第13章 不可能とは「正しさ」を乗り越えられない者の言い訳

「無」はないように見えて、その内側に全てを含んでいる。

プラスとマイナス、主体と客体など相反する全てを含んでいる。

それらが打ち消しあってゼロ(無)になる。

「正しさ」が、人間の可能性をつぶす。

「正しい」とは、それ以外のことを全て信じていないという宣言だから。

まとめ・感想

私たちが正しいと思っていることは本当に正しいのか。

正しさについて考える機会って少ないですよね。

そんな中で正しさとは何か、わたしとは何か、せかいとは何かを様々な例題や会話を用いて丁寧に説明してくれている印象です。

まずは自分の中にある「正さ」を疑うことで視野が広がる。

例えば、学校に通えなくなった人がいます。

学校に通うことが「正しい」とされているからこそ学校に通えなくなった自分のことを「ダメ」だと思い、苦しみます。

私たちの中にある「正さ」が私たちを苦しめているといことです。

であれば「正さ」を疑うことで苦しみが和らぎます。

相手に期待しているからこそ怒りがこみあげます。

相手が自分の期待に応えてくれなかったから怒ってしまう。

それでも人間だから怒るときもありますよね。

しかし、この本を読み、怒りの仕組みがわかっていると「相手に期待しすぎていた」と自分の怒りを分析し冷静に対応できるため、怒る機会も減りそうです。
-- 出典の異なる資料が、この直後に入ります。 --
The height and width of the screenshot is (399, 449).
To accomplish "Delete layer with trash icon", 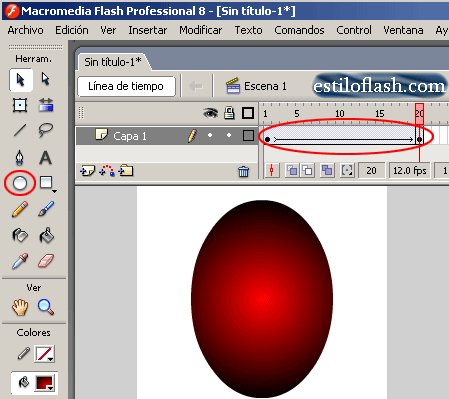I will point(244,171).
悪魔と言ってもこの本に出てくる悪魔は決して極悪というわけではなく常に私たちの思い込みや常識を疑わせてくれる存在です。

これは私たちが生きやすくなる方法の1つでもあると教えてくれます。

ひとつの章が終わると悪魔からワークが出されているため、このワークをすることで本の内容の理解が深まりそうです。

第8章の『宇宙システムと始まり』では物の見方の概念がひとつひとつ順を追うように丁寧に書いてあるため、今までとは違った概念に触れることができます。

このような話を聞くと私はだいたい「一は全、全は一」という鋼の錬金術師に出てきた台詞が思い浮かんできます。

一は全の一部であり、一が集まって全となるというようなイメージでしょうか。

この本を読み、いつもと違う視点からでも物事を捉えてみることでもしかしたら生きやすくなるかもしれません。

世間一般や常識にとらわれてしまっている人には特に読んでみてほしい本です。

ここには書ききれていない内容がまだたくさんあります。

私自身も世間一般論や常識にとらわれて生きてきたことが自覚できました。